Statistically significant differences between non-biomarker-supplement users and biomarker-supplement users were found for urine excretion of apigenin, eriodictyol, naringenin and hesperetin, and for the plasma concentration of lutein and β-carotene (P < 0.05 for all). No differences in fruit and vegetable intake were found between biomarker-supplement users and non-biomarker-supplement users.

Correlations between biomarkers and food intake

The correlations were generally stronger between biomarkers and FD results than between biomarkers and FFQ results (Table 3). However, there were no significant differences (Fisher's exact test) between the proportion of subjects classified into the same or adjacent quintiles by biomarkers and those classified by either of the dietary assessment methods (Table 4). Significantly increased biomarker levels were found across increasing quintiles of intake of the corresponding fruit and vegetable groups.

Table 3 Correlations between intake of fruit and vegetables determined by dietary methods (FFQ and FD) and biomarkers (BM)

FFQ – food frequency questionnaire; FD – food diary; SumFJV1 – sum fruits, fruit juices and vegetables except potatoes; sum citrus flavonoids – sum of eriodictyol, naringenin and hesperetin; sum isoflavonoids – sum of genistein and daidzein; sum flavonoids – all flavonoids measured except isoflavonoids; SumIT – sum of isorhamnetin and tamarixetin.

Correlations are reported for non-biomarker-supplement users (n = 99 for flavonoids and n = 106 for carotenoids) and for all participants (n = 119).

* P < 0.05.

** P < 0.01.

Table 4 Cross-classification of subjects by quintiles based on food-frequency questionnaire (FFQ), biomarkers (BM) and food diary (FD)

SumFJV1 – sum of fruits, juices and all vegetables except potatoes.

Correctly classified if classified into the same or adjacent quintiles, grossly misclassified if classified into opposing quintiles.

Fruit and juice intake was more strongly correlated with flavonoid concentration, and vegetable intake with carotenoid concentration. The strongest correlations were found between citrus fruits/juices and citrus flavonoids, and between all fruits and phloretin.

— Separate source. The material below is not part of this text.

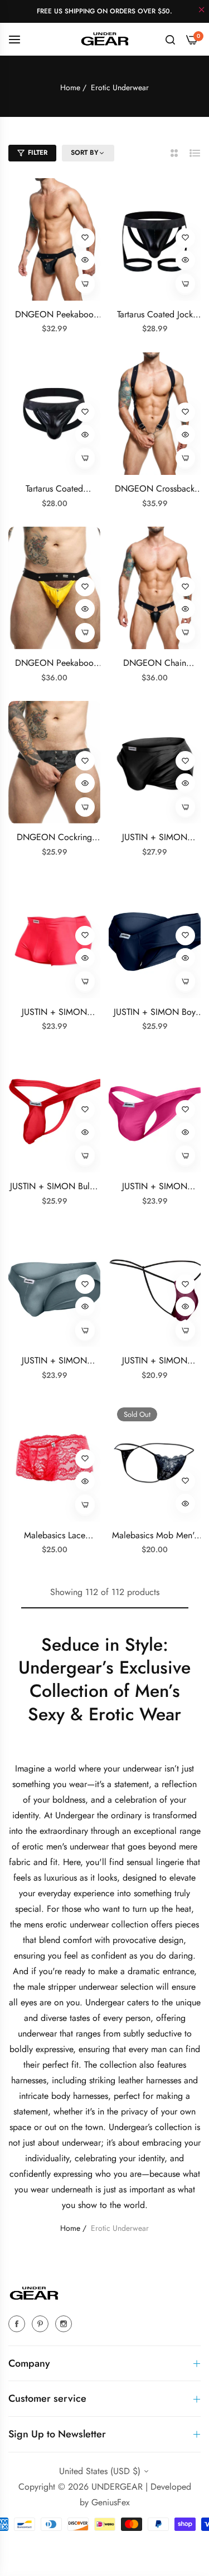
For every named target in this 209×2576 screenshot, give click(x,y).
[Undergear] (105, 38)
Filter (37, 153)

The strongest correlations between carotenoids and food intake were found between α-carotene, carrots and cooked vegetables.

Tea intake was correlated with kaempferol as expected, but unexpectedly significant correlations were found between coffee consumption and β-carotene with both the FFQ and FD (Table 3).

Statistically significant correlations between urine and plasma biomarkers were found for urine naringenin and plasma β-cryptoxanthin (r = 0.40, P < 0.001), for urine hesperetin and plasma zeaxanthin (r = 0.27, P = 0.003), and for urine eriodictyol and β-cryptoxanthin (r = 0.32, P < 0.001). Significant correlations were also found for urine isorhamnetin and plasma α-carotene (r = 0.32, P < 0.001) and β-carotene (r = 0.28, P = 0.002). Furthermore, urine phloretin correlated with plasma α-carotene (r = 0.23, P = 0.011) and urine enterolactone with plasma α-carotene (r = 0.20, P = 0.028).

Triangular VCs were calculated for FFQ and biomarkers and for FD and biomarkers, respectively. VCs were also calculated for FFQ, FD and one biomarker (Table 5). The highest VC for the FFQ was found for intake of citrus fruit/juice.

Table 5 Validity coefficients (VCs) and 95% confidence intervals for fruit and vegetable intake

CitrusFJ–sum of all citrus fruits and juice; Cooked vegetables–excluding cruciferous vegetables and potatoes.VCs are presented for calculations based on one dietary estimate (food-frequency questionnaire (FFQ) or food diary (FD)) and two independent biomarkers (BM1 and BM2) and for calculations based on two dietary estimates (FFQ and FD) and one biomarker (BM). Total n = 119.

Discussion

In this study, the validity of a new FFQ designed for pregnant women was tested for intake of fruit, vegetables and tea. Biomarkers in urine and plasma and a 4-day weighed FD were used as reference methods. The study demonstrated an association of fruit/vegetable intake with biomarkers in both urine and plasma. Lower correlation coefficients were found with the FFQ than with the FD, but this may be due to the time lapse between the assessment methods and the superior detail of an FD compared with an FFQ. The VCs estimated for the FFQ were high, suggesting that the FFQ is a valid tool for assessment of fruit and vegetable intake in pregnant women in MoBa.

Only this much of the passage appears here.